PASSAGE PROVIDED:
=== Begin Enclosure ===
Created using a commercial Craftbot 3 FDM 3D Printer, the team’s TPU-based medical device is filled with a jellified antibiotic that, once in position, can be released to help relieve feminine itching. Having verified their ring’s biocompatibility, the team say that it could now make vaginal infection remedies “more easily and rapidly accessible” to patients, “resulting in increased adherence” to treatment.
The inefficacy of BV treatment
Although both oral and local vaginal infection remedies are now readily available at pharmacies around the world, bacterial vaginosis (BV) remains a common condition. This is somewhat down to the limited efficacy of existing treatments, as despite the fact many sufferers use clindamycin or metronidazole to treat such infections, on average, 30% of them experience recurring symptoms inside 4 weeks.
While BV doesn’t have a high mortality rate, it often causes patients long-lasting discomfort, and in extreme cases, it can even affect their quality of life. It therefore remains highly desirable for at least half the world’s population that a more effective remedy for vaginal infections be found, and a significant amount of prior research in this area has centered around the drug ‘chloramphenicol.’
Widely-used as an antibiotic, chloramphenicol is known to combat BV-inducing bacteria, but it also has serious potential side-effects such as neurotoxicity and bone marrow depression. To get around these quite sinister complications, researchers have previously sought out ways to apply the drug topically instead of orally, but using 3D printing to infuse it into a device has always proven difficult.
An anti-infection vaginal ‘ring’
In an attempt to deliver chloramphenicol more effectively than existing medical suppositories allow, the Hungarian team has taken inspiration from the vaginal rings that have been available since the 1970s, and designed a similar-looking device that instead of acting as a contraceptive, is optimized for drug distribution.
Effectively, the engineers have been able to achieve this by 3D printing their rings as ‘carrier systems’ before manually filling them with antibiotics, rather than trying to infuse drugs into a processable filament. In doing so, they have managed to overcome the thermal variability that has hampered the R&D of previous devices, and develop a vessel that can be filled with different drugs to meet patients’ needs.
To assess the efficacy of their novel vaginal remedy, the engineers chose to expose three of their prototype 3D printed rings to E. coli and C. albicans, given that the pathogens are often identified as common causes of BV. Interestingly, each test specimen was found to combat the bacteria within just 24 hours, but adding chitosan to the rings’ antibiotics, accelerated the pace at which this occurred.
During biocompatibility testing, in which the engineers’ devices were seeded with bovine cervix cells and cultured for up to 12 days, they also demonstrated their human end-use potential. In keeping with the ISO 10993 standard, the cells continually maintained a viability of more than 70%, thus the researchers concluded that their “vaginal ring samples could be considered cytocompatible.”
=== End Enclosure ===
[Dataset entries]
=== Begin Enclosure ===
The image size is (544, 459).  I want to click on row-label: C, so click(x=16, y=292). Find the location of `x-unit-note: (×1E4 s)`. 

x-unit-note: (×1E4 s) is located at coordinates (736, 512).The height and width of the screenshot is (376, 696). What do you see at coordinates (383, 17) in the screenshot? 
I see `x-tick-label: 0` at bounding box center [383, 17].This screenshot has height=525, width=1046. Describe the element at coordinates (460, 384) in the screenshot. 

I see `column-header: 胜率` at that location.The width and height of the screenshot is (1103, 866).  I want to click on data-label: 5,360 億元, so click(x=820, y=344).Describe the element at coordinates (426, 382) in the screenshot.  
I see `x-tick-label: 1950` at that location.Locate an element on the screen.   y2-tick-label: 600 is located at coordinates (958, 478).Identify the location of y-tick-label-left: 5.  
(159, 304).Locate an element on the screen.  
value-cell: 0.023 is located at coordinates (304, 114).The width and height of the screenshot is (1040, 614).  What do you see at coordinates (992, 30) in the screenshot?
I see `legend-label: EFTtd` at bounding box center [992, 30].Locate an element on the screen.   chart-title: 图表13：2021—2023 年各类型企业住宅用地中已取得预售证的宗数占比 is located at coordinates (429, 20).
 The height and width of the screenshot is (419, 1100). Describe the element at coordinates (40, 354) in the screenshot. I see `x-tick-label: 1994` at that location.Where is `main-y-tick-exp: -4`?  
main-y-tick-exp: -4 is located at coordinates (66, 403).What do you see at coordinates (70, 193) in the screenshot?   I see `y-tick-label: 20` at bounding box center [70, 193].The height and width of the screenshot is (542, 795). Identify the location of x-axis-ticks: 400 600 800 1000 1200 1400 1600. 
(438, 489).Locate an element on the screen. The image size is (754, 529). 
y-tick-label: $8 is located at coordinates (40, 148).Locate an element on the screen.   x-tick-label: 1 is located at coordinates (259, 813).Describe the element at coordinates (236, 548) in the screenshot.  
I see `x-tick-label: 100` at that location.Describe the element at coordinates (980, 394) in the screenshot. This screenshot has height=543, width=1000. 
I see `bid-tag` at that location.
=== End Enclosure ===
WHAT THIS EXERCISE ASKS:
a – According to the article on the 3D printed vaginal ring, what share of people treated for bacterial vaginosis, on average, see their symptoms return within 4 weeks?
b – Name every drug that the article on the 3D printed vaginal ring presents as used against bacterial vaginosis or the bacteria that cause it.
c – Resume the article on the 3D printed vaginal ring with a further paragraph that follows on from its final sentence.

RESULTS OF THE TASKS:
a – 30%

b – Clindamycin, metronidazole, chloramphenicol

c –
While the issue of comfort during ring installation is conspicuous in its absence within the team’s research, they maintain that their approach allows rings to be “printed without heat damage or antibiotic loss,” and given the device’s cytocompatibility and infection-fighting efficacy, they suggest their treatment method warrants “further investigation” moving forwards.
AM’s drug delivery advantages
Creating vaginal treatments may be a fairly unusual application of FDM 3D printing in itself, but the technology’s flexibility and precision does make it ideal for producing medication with a controlled rate of drug delivery. In one such case last year, a team of UK and US scientists developed magnetic field-triggered 3D printed devices, which proved capable of delivering drugs at personalizable dosages.
Similarly to the Hungarian team, researchers at Zhejiang University and De Montfort University have also 3D printed an E. coli-combatting device. Referred to by the scientists as a multi-layer drug delivery device (DDD), their system is targeted more towards probiotic than feminine hygiene applications, but still retains the capacity to deliver multiple drugs to various different areas of the stomach at once.
Researchers at the University of Kent and University of Strathclyde, meanwhile, have taken this approach to a whole new level, by 3D printing microneedles and incorporating them into a controllable transdermal drug delivery system. In doing so, the team have found they’re able to adapt their device to suit the needs of individual patients, and condense it into painless needle phobia-fighting patches.
The researchers’ findings are detailed in their paper titled “Manufacturing and Examination of Vaginal Drug Delivery System by FDM 3D Printing,” which was co-authored by Petra Arany, Ildikó Papp, Marianna Zichar, Géza Regdon Jr, Mónika Béres, Melinda Szalóki, Renátó Kovács, Pálma Fehér, Zoltán Ujhelyi, Miklós Vecsernyés and Ildikó Bácskay.